Tripulantes da Artemis II retornam à Terra após missão histórica ao lado oculto da Lua
Cápsula Orion deve pousar no Pacífico após viagem que testou sistemas para futuras missões lunares tripuladas.
Os quatro astronautas da missão Artemis II da NASA estão programados para retornar à Terra nesta sexta-feira, após uma jornada histórica de 10 dias ao redor da Lua. A cápsula Orion, com os tripulantes Reid Wiseman, Victor Glover, Christina Koch e Jeremy Hansen, deve iniciar a reentrada na atmosfera terrestre às 19h33 (horário de Brasília) e realizar um pouso por amerissagem no Oceano Pacífico às 20h07, próximo à costa de San Diego, na Califórnia.

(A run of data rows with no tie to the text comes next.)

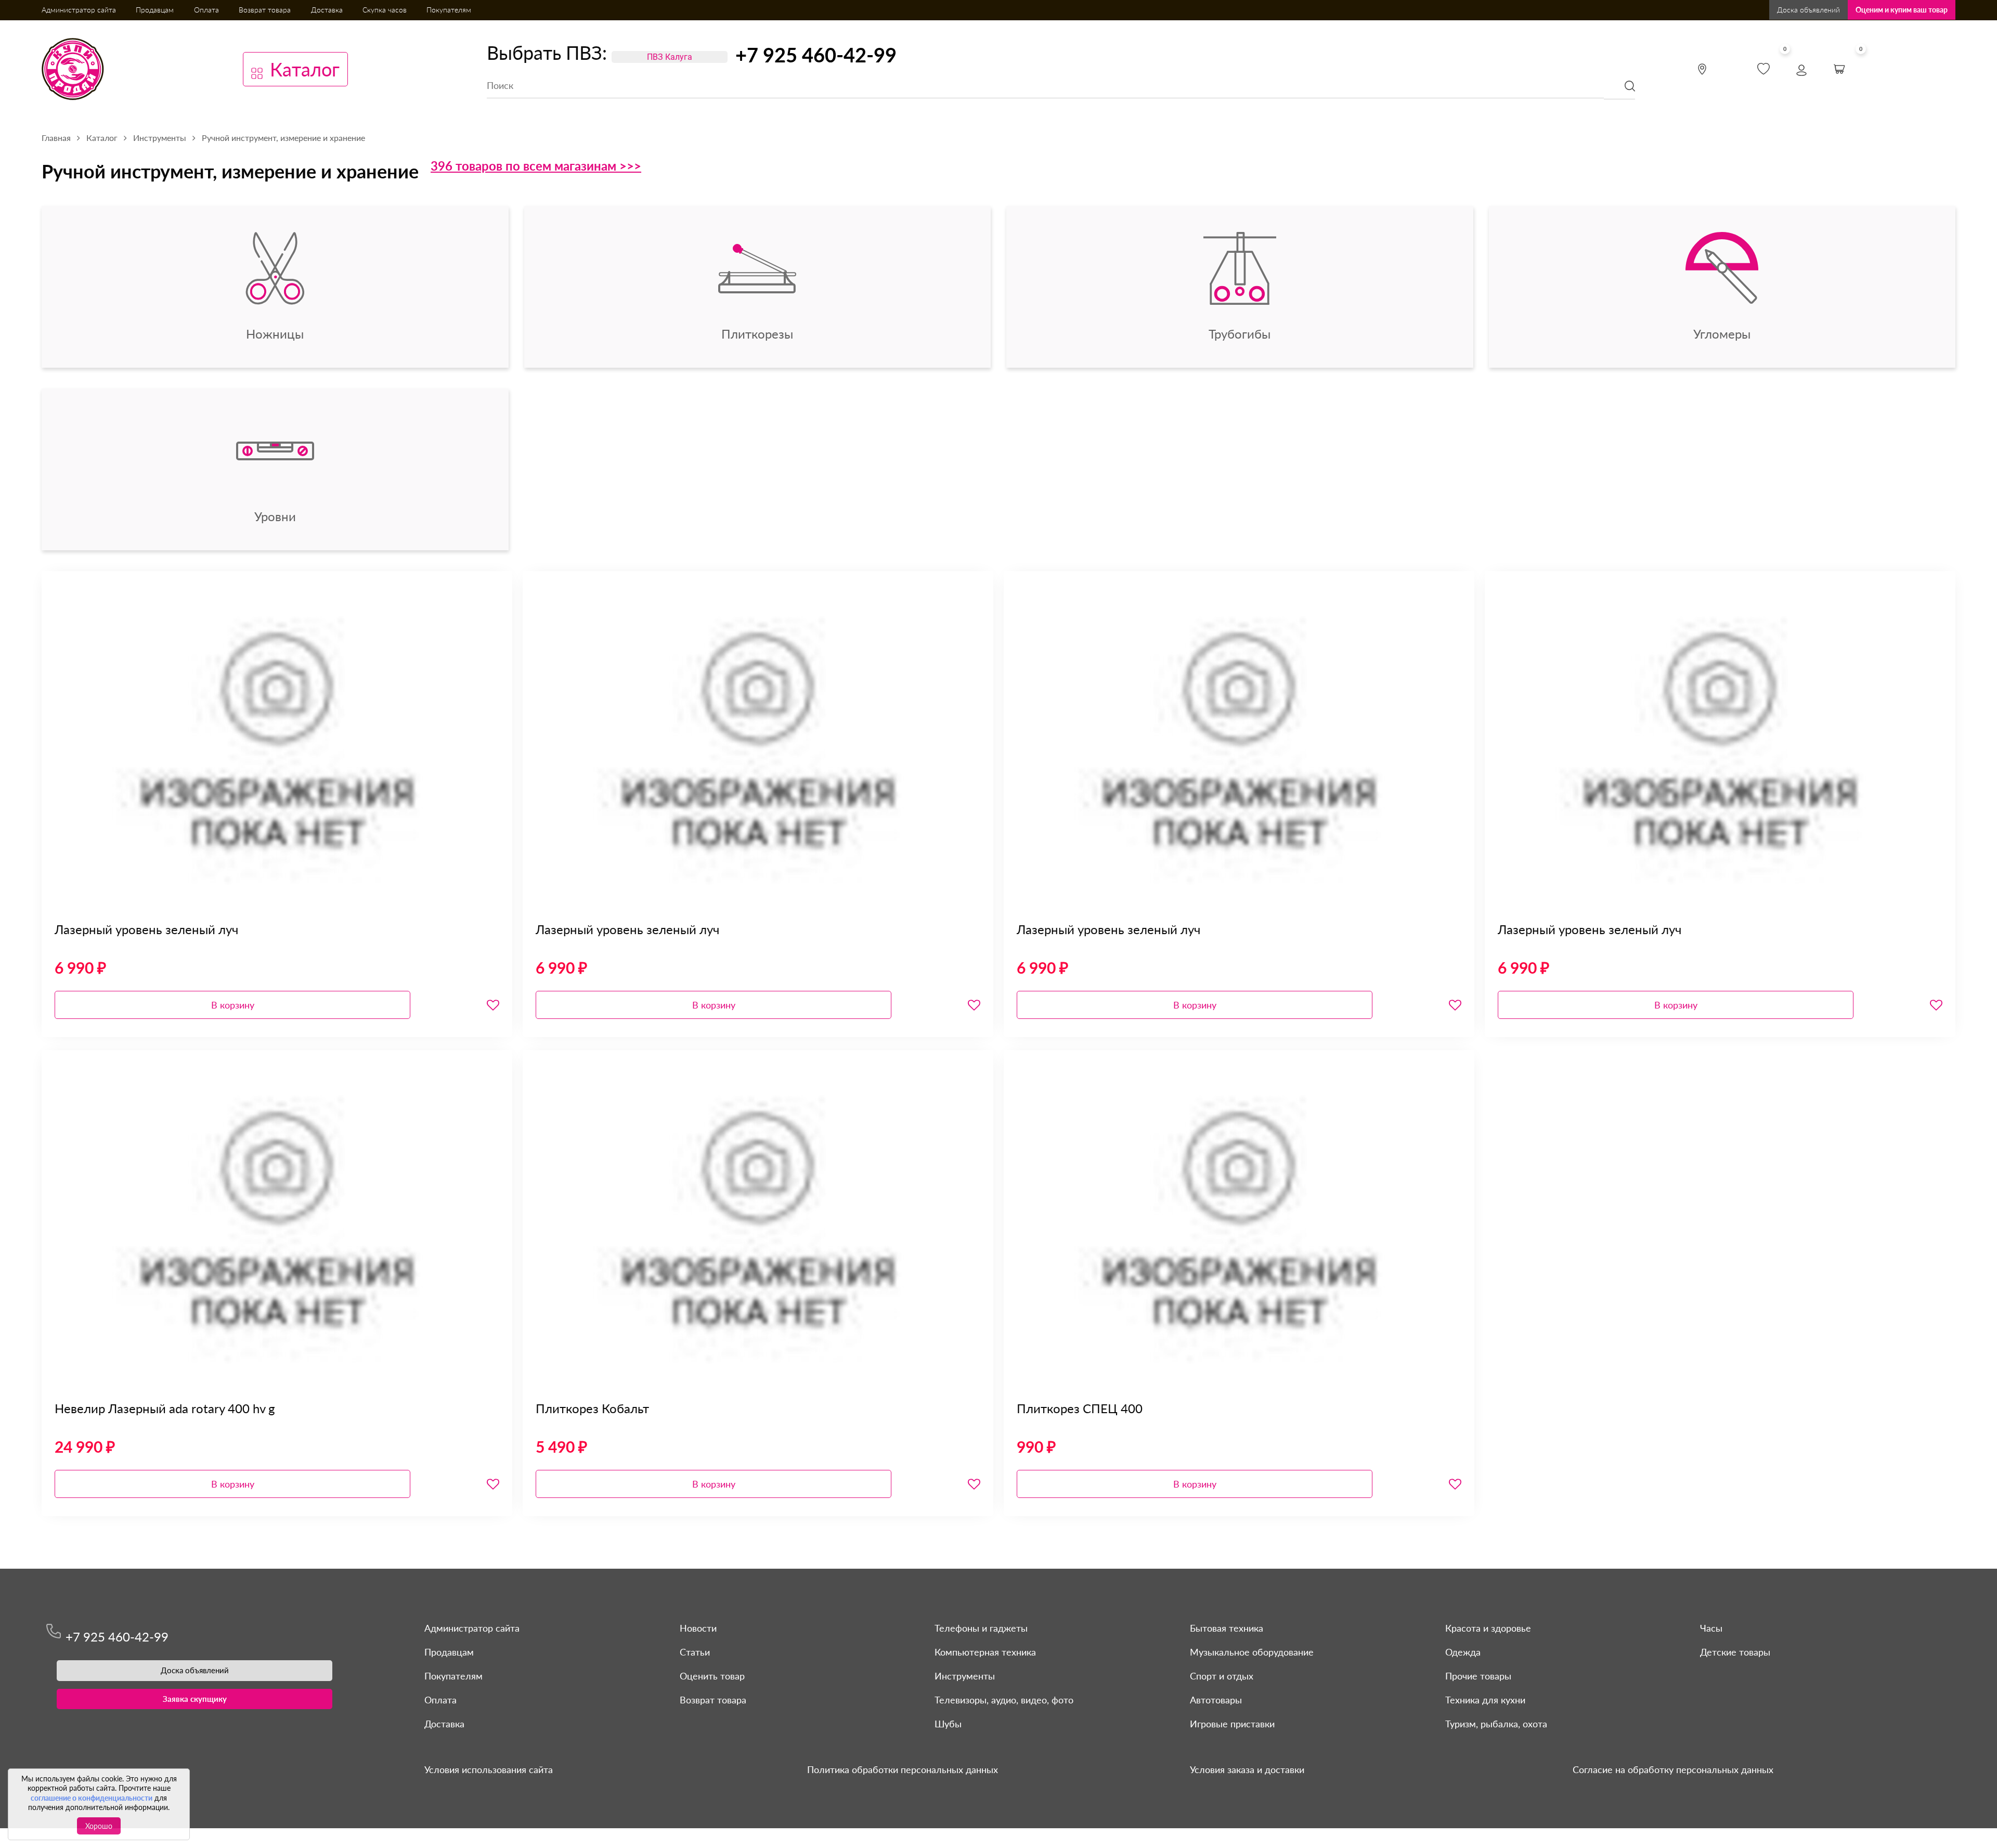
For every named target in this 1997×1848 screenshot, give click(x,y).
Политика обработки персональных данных (902, 1769)
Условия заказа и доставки (1247, 1769)
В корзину (232, 1005)
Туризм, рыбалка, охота (1496, 1723)
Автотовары (1216, 1699)
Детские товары (1735, 1652)
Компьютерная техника (985, 1652)
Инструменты (965, 1676)
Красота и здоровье (1488, 1628)
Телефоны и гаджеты (981, 1628)
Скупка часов (384, 9)
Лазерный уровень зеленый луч (146, 929)
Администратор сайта (79, 9)
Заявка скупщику (195, 1698)
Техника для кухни (1485, 1699)
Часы (1711, 1628)
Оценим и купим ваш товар (1902, 9)
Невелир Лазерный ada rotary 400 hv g (165, 1408)
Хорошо (98, 1825)
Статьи (695, 1652)
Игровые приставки (1232, 1723)
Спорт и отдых (1221, 1676)
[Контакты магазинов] (1702, 69)
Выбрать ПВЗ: (547, 52)
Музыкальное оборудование (1252, 1652)
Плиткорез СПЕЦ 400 (1080, 1408)
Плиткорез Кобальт (592, 1408)
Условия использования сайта (488, 1769)
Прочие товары (1478, 1676)
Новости (698, 1628)
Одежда (1463, 1652)
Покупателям (448, 9)
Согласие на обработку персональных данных (1673, 1769)
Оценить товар (712, 1676)
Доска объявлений (1808, 9)
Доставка (327, 9)
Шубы (948, 1723)
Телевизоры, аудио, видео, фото (1004, 1699)
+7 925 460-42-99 (816, 55)
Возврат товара (265, 9)
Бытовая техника (1226, 1628)
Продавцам (155, 9)
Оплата (206, 9)
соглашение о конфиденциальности (91, 1797)
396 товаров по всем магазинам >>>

Esta é a primeira missão tripulada à órbita lunar em mais de 50 anos, desde o programa Apollo. A tripulação atingiu uma distância recorde da Terra, chegando a aproximadamente 406.700 quilômetros do planeta, o equivalente a viajar entre Nova York e Los Angeles cerca de 100 vezes. O objetivo principal da missão foi testar os sistemas da nave Orion com uma tripulação no espaço profundo, coletando dados cruciais para o planejamento do pouso lunar da Artemis III.
Momento crítico da reentrada
O pouso é considerado um dos momentos mais perigosos da missão. Na Artemis I, um voo não tripulado em 2022, o escudo térmico da Orion, feito do material AVCOAT, sofreu danos inesperados, apresentando rachaduras e carbonização durante a reentrada. A NASA afirmou que, mesmo com o problema, uma tripulação teria sobrevivido, mas conduziu extensas investigações sobre a causa. O escudo é projetado para proteger a cápsula de temperaturas próximas a 2.760 graus Celsius ao atravessar a atmosfera.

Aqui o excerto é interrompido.